Attraverso la vividezza di tutti i personaggi – Emilia stessa, il marito Vincenzo, il fratello Daniele, la madre e il padre, la vicina signora Gargiulo, la vaiassa ostetrica Ilaria, il restante personale ospedaliero, la salumiera, i barboni… la nascitura Lucia – noi lettori, si sia madri o padri o figli (ciò non importa), usciamo dall’esperienza di lettura di Cattiva con la consapevolezza – mediata dalla soggettiva prosa narrativa e non dalla oggettiva semplice embriologia – del mutamento che, l’infinità di quegli attimi di parto, provocano irreversibilmente sulle nostre coscienze e identità: ciò che prima era unità e dipendenza, pur sempre più duplice nel suo itinere, diviene infine duplicità piena e autonomia in fieri: “In quel tocco c’era la compiutezza né di me né di lei, ma di un noi, ché io e lei già eravamo due cose diverse, due persone diverse che stavano per conoscersi.” [pp. 87-88]

A latere, il romanzo è anche un’esortazione – quanto sommessa? – a una fiducia decisamente non cattiva bensì umana: “Mia figlia deve sapere che noi siamo quello, che noi siamo uno dentro l’altra, e lei è già sola, come lo sono io con lei, come lo è Vincenzo con me, ma ci sono modi, a volte, ci sono i mezzi per entrare nelle persone e non restare soli.” [p. 67]

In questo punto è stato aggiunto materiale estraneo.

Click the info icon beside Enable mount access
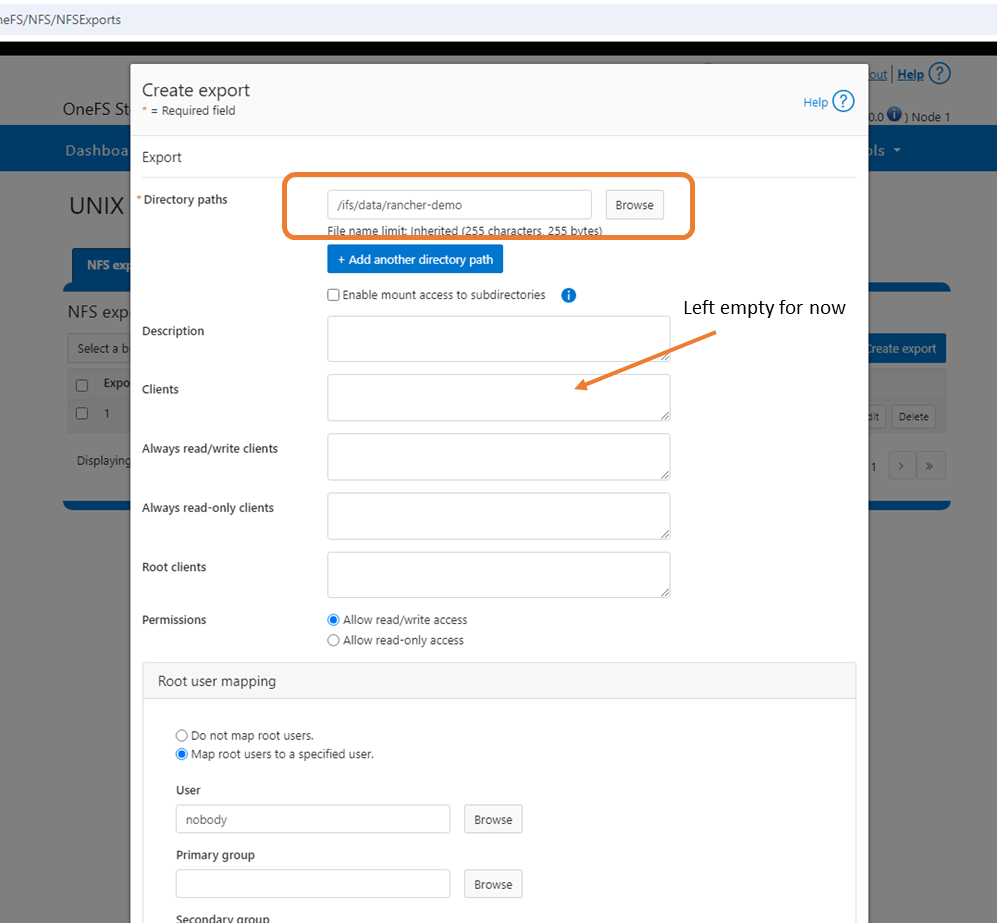 point(568,295)
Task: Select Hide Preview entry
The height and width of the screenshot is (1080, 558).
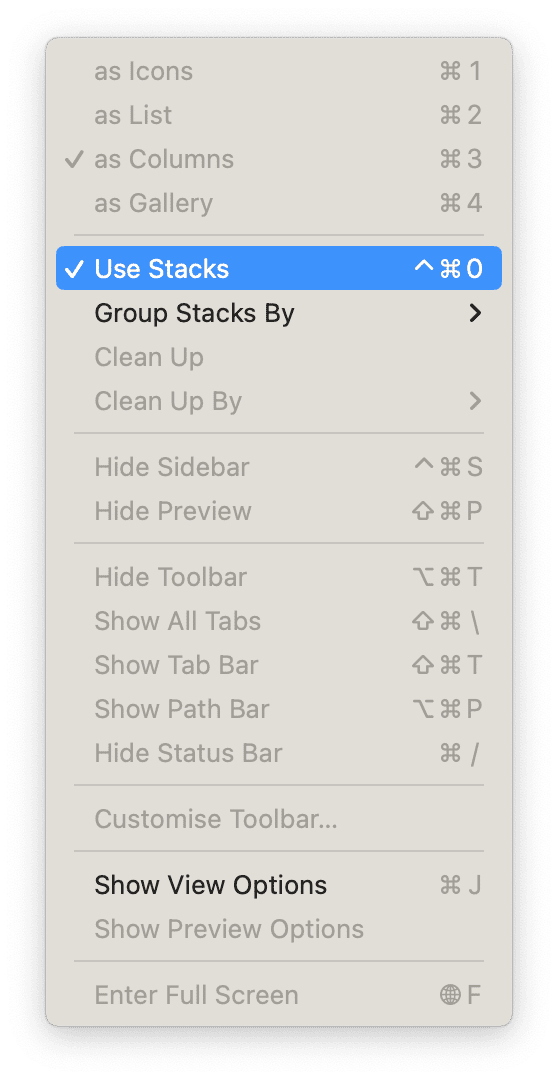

Il progetto di arrivo e ripartenza, di cui tutto il romanzo Cattiva è intimamente intriso, coagula nelle parole che quasi concludono il romanzo: “L’espressione che ha Lucia ora non è né mia né di Vincenzo, e questa cosa solo sua è una profezia. È da qui che posso ripartire, da questa immensità. Dalle cose solo sue che devo scoprire per poi farle rimanere solo sue.” [p. 92] È proprio in questo auspicato e ricercato senso d’immensità che anche il lettore, che ha accompagnato Emilia nel suo travaglio e nelle sue peregrinazioni, può e deve avere fiducia: nei “mezzi per entrare nelle persone e non restare soli.”